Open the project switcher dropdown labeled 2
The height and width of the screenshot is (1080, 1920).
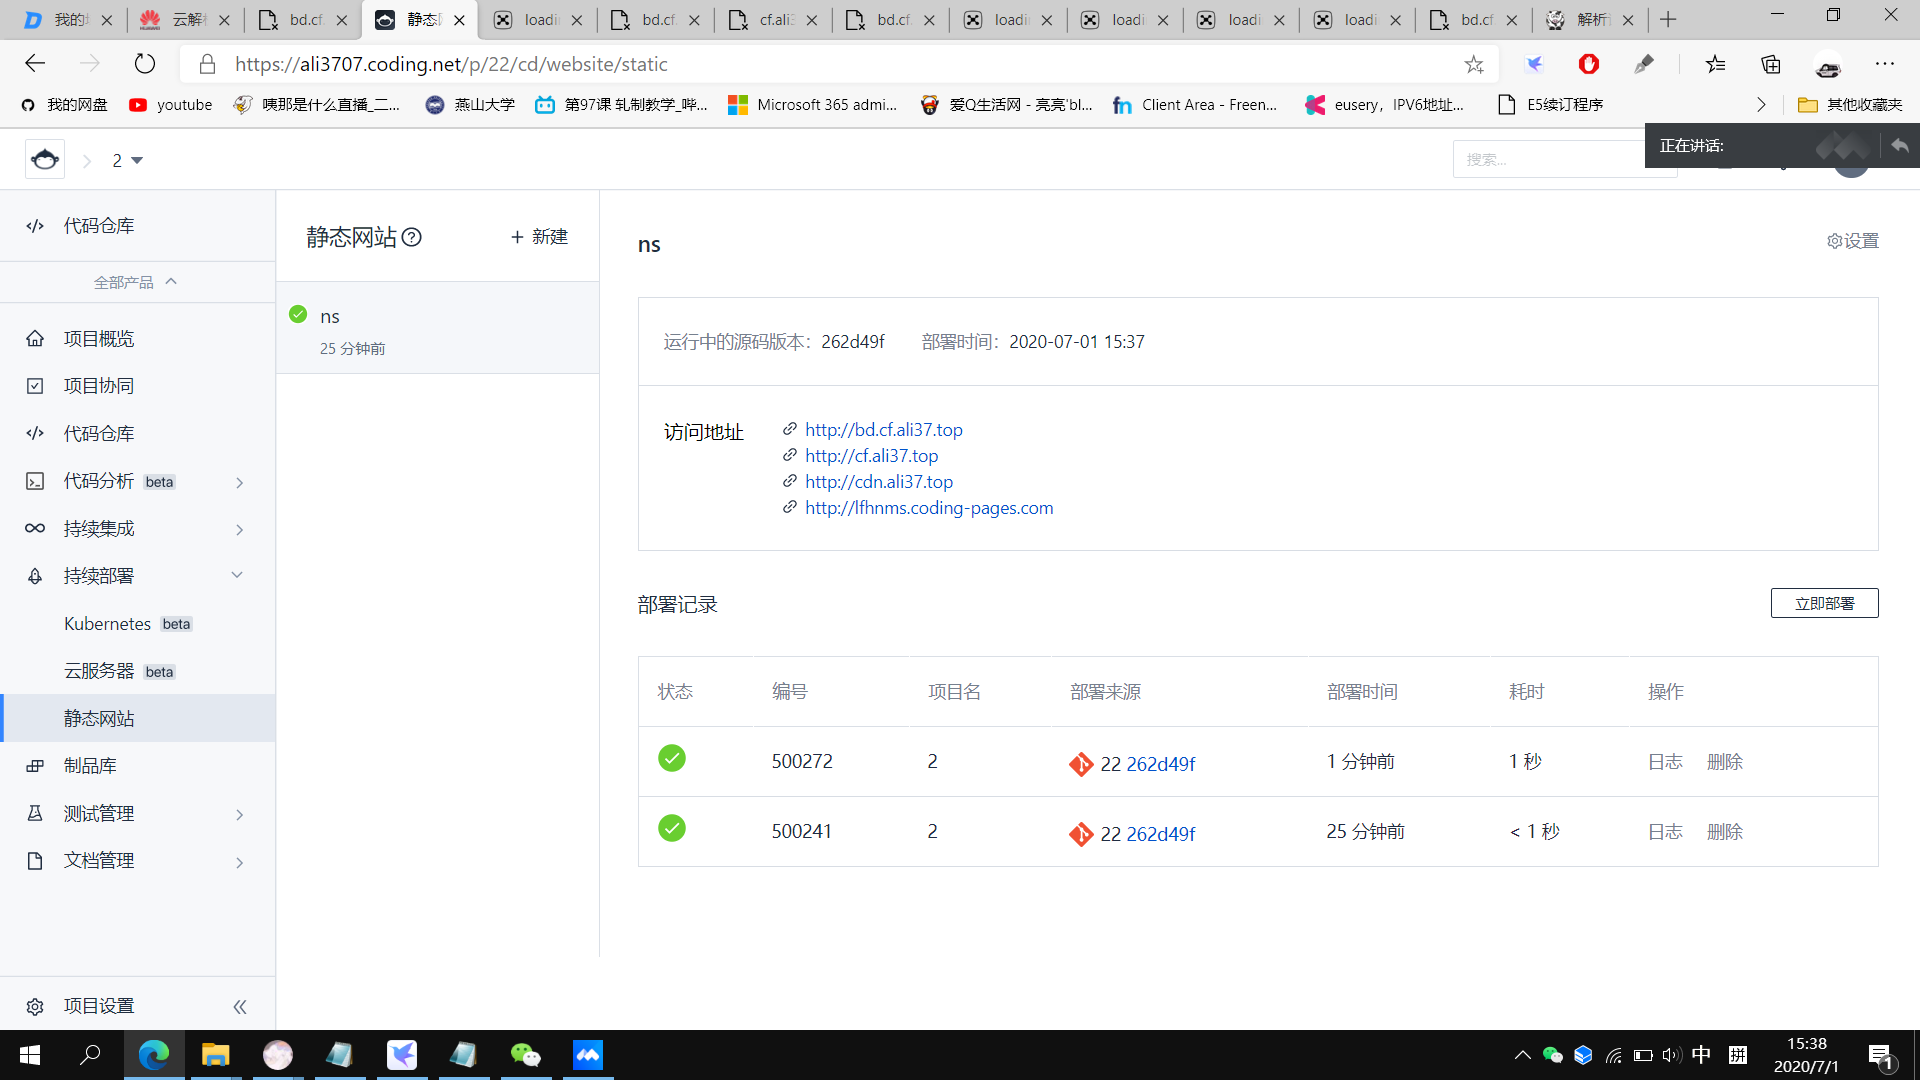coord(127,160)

--

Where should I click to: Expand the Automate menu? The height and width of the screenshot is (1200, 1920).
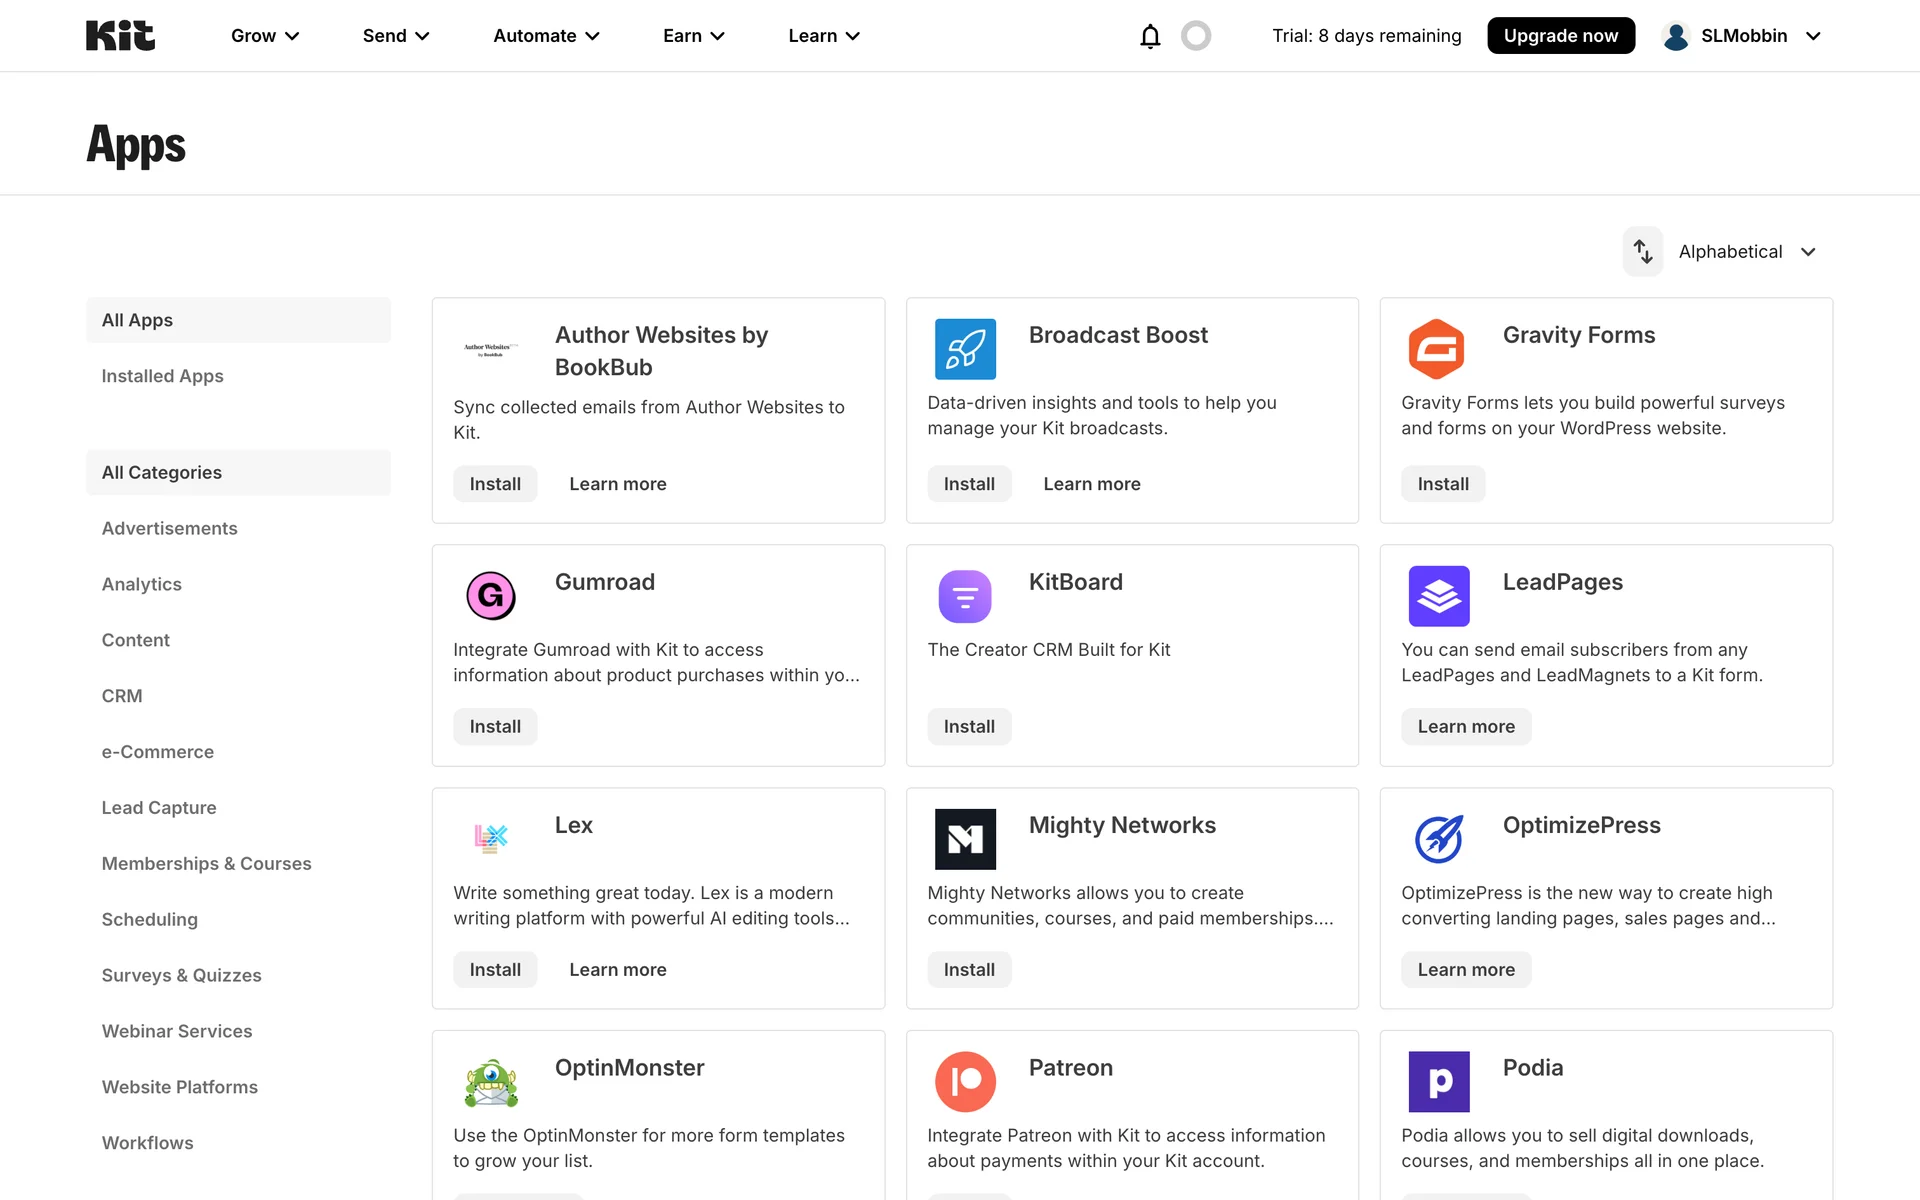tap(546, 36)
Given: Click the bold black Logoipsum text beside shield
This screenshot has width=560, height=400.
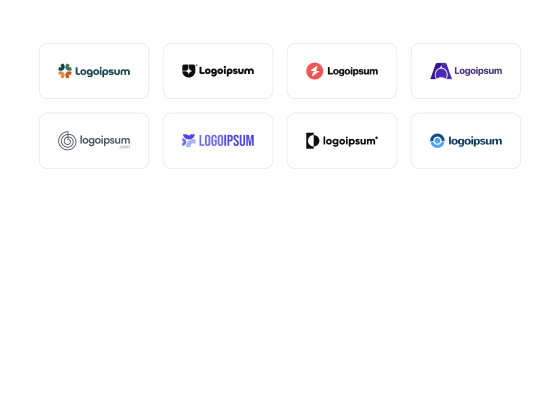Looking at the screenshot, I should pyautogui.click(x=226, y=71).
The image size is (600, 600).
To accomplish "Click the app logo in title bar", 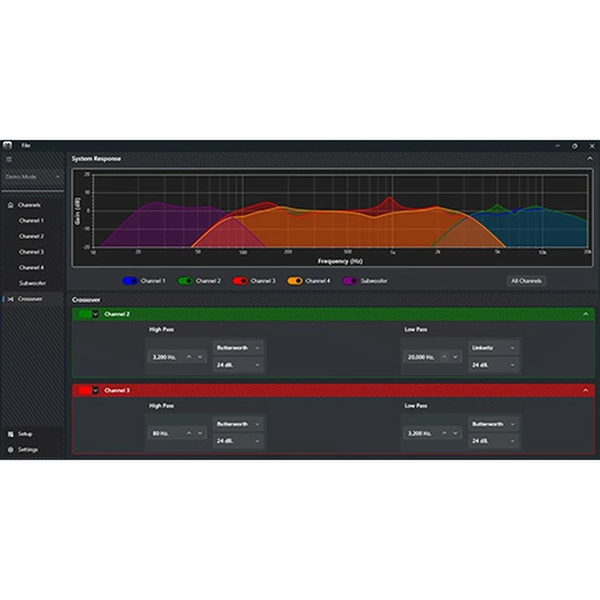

Problem requirements »
Gather each line of the listing above that contains the string "height", and copy every one of them unchanged.

The output »
The height and width of the screenshot is (1080, 1920).
Where should I click to: Expand the Automate menu? The height and width of the screenshot is (1200, 1920).
This screenshot has width=560, height=400.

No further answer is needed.